Analiza pakietów, etykiet, czasów publikacji, a także struktur i funkcji kodów wszystkich tych programów ujawniła, że choć teoretycznie stworzone zostały przez różnych programistów to wszystkie stanowiły część tej samej złośliwej kampanii.
Po zainstalowaniu, aplikacje działały zgodnie z przeznaczeniem. Natarczywe reklamy pojawiały się dopiero po pewnym czasie. Były aktywne nawet wtedy, gdy sama aplikacja nie była wykorzystywana. Przycisk umożliwiający ich zamknięcie pojawiał się dopiero po pewnym czasu. Programy ukrywały swoje ikonki co miało utrudnić ich odinstalowanie.
Żadna ze złośliwych aplikacji nie jest już dostępna w sklepie Google Play.
7. WannaHydra – nowe zagrożenie dla urządzeń Android OS
Najnowszy wariant WannaLocker jest zarówno trojanem bankowym, narzędziem szpiegujących jak i ransomware.
WannaHydra wykorzystywany jest obecnie przez cyberprzestępców w kampanii wymierzonej w klientów czterech brazylijskich banków. Wchodzący w skład WannaHydry trojan bankowy wyświetla na urządzeniach z Androidem fałszywy interfejs aplikacji bankowej i nakłania klientów do zalogowania się w celu rozwiązania problemu z kontem. Po zainstalowaniu szkodliwe oprogramowanie zbiera informacje o producencie urządzenia, numerze telefonu, dziennikach połączeń, wiadomościach tekstowych, zdjęciach, liście kontaktów, czy lokalizacji GPS. Na koniec, ransomware wchodzący w skład pakietu szyfruje pliki.

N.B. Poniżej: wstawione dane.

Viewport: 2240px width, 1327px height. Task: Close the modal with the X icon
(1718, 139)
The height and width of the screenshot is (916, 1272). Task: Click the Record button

WannaHydra znajduje się obecnie w fazie rozwoju. Niewykluczone, że docelowo przestępcy “wzbogacą” go o dodatkowe funkcje. Brazylijski atak wydaje się być tylko testem bojowym. Jeśli zakończy się sukcesem, program może zagrozić użytkownikom urządzeń z systemem Android na dużo szerszą skalę.
8. Nowe złośliwe oprogramowanie wymierzone w komputery Mac
CrescentCore to koń trojański, który udaje aktualizację Flash Playera. Użytkownicy Mac’a mogą się na niego “nadziać” odwiedzając odpowiednio spreparowane strony. Po uruchomieniu fałszywej paczki instalacyjnej, wirus sprawdza czy działają programy antywirusowe oraz czy nie jest instalowany na maszynie wirtualnej. W obu przypadkach automatycznie się zamknie, aby nie zdradzić swojej prawdziwej natury. Jeżeli użytkownik nie korzysta z dobrego antywirusa, CrescentCore zainstaluje złośliwy program Advanced Mac Cleaner oraz wtyczkę do Safari.
Inne realne zagrożenie dla użytkowników Mac’ów stanowi niezałatana przez Apple podatność w MacOS Gatekeeper. Narzędzie to w swoich założeniach miało zapewnić, że na komputerach Mac uruchamiane będą wyłącznie aplikacje, wtyczki oraz pakiety instalacyjne pochodzące z zaufanych i sprawdzonych źródeł. W narzędziu odkryto jednak lukę, dzięki której Gatekeeper „przepuści” m.in. złośliwą aplikację zapisaną na dysku sieciowym.